Only Labour can “save Britain from Brexit” according to Tony Blair and Gordon Brown, who have come together with former Labour leaders to issue a warning to the party’s voters ahead of the EU referendum.
The two former prime ministers have put aside differences to sign a letter – published by the Guardian – that argues that a failure of Labour supporters to turn out in large numbers will lead to Britain opting to leave the EU.
Ed Miliband, Neil Kinnock, Harriet Harman and Margaret Beckett are also signatories to the statement that says a British exit would trigger a “bonfire of workers’ rights” under a rightwing Conservative government.
“If Labour stays at home, Britain leaves. And a vote to leave is a vote for a profound and permanent loss the whole country would feel, whether through lost jobs or lost generations. Only Labour can save Britain from Brexit,” they write.
The letter claims that Europe has protected workers, stimulated jobs and maintained lower prices, as well as ensured global action on climate change and terrorism. They insist that the EU chimes with Labour values.
“But make no mistake: this would be lost if we leave.
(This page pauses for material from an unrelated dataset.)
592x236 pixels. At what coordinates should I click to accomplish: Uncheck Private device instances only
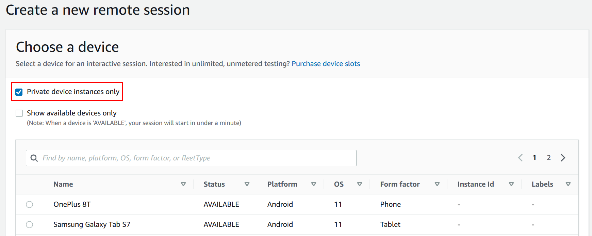[x=19, y=92]
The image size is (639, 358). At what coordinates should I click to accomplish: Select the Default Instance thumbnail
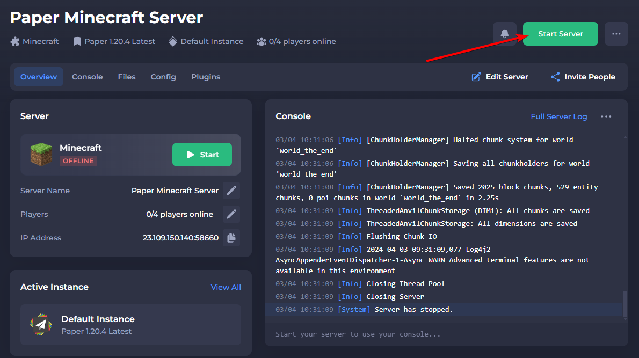[41, 325]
Labour communities would face a double threat: the return of recession, led by a Tory government with an emboldened right wing,” they say. “In such circumstances Labour communities would suffer most: from spending cuts, neglect for the needy and a bonfire of workers’ rights. Those Labour seeks to represent – the hardworking, ambitious majority – have the most to lose if we leave. But also the most to gain if we remain.”
That should be the party’s future, they say. “But we need to vote for it ... That’s why we join with our present leadership in urging every person who seeks a progressive future for Britain to vote remain on 23 June.”
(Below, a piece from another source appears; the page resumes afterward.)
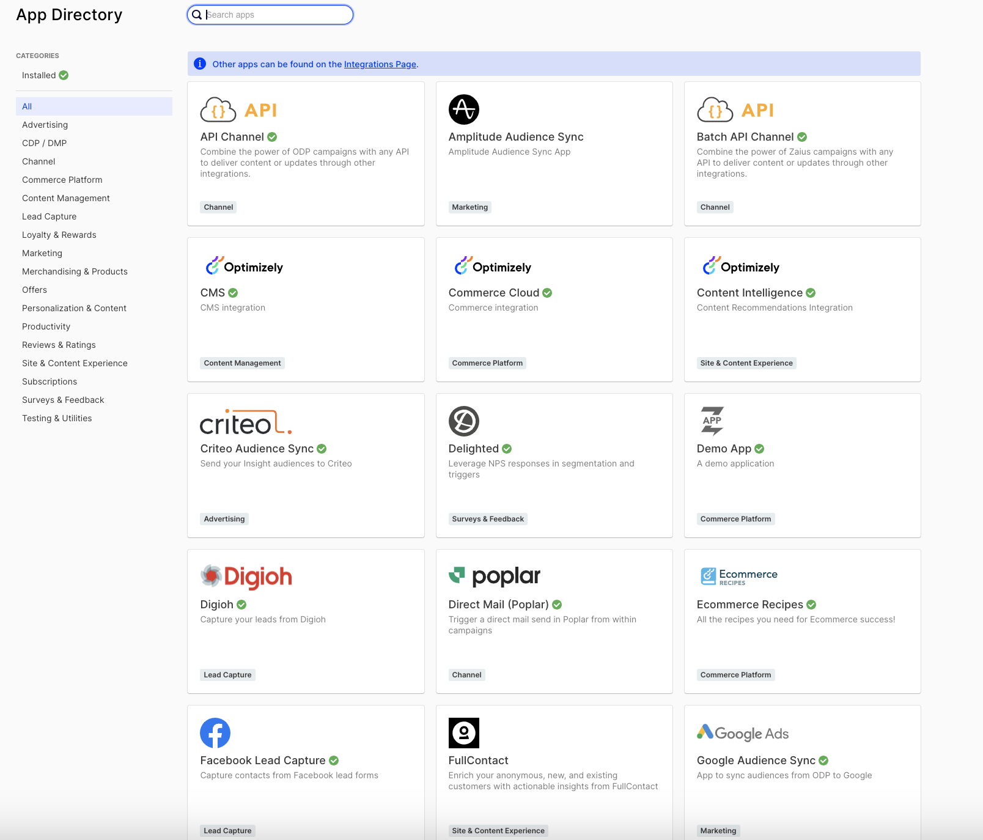Open the Integrations Page link
983x840 pixels.
[380, 64]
There are worries within Labour about a leaked analysis that shows that about half of the party’s voters are not clear that the Labour party is in favour of staying in the EU. Tom Watson, the party’s deputy leader, said he was very concerned that Labour’s pro-EU message was not sufficiently getting through to voters.
That was echoed by David Miliband, the former Labour foreign secretary, who returned to Britain on Friday to urge remain voters to turn out to cast their ballot on the day.
Attending a Muslim community meeting and Sikh temple in Birmingham on the Labour battlebus, with the former home secretary Alan Johnson, Miliband said the party faced “the fight of our lives”. They had to make arguments both with the government and on its own. “We have to do both, I think there’s a national interest case and there is a distinctly Labour case and we should be proud of both.”
Now resident in New York, where he runs an aid charity, Miliband argued in favour of Labour figures sharing platforms with Conservative rivals who had the common goal of staying in the EU.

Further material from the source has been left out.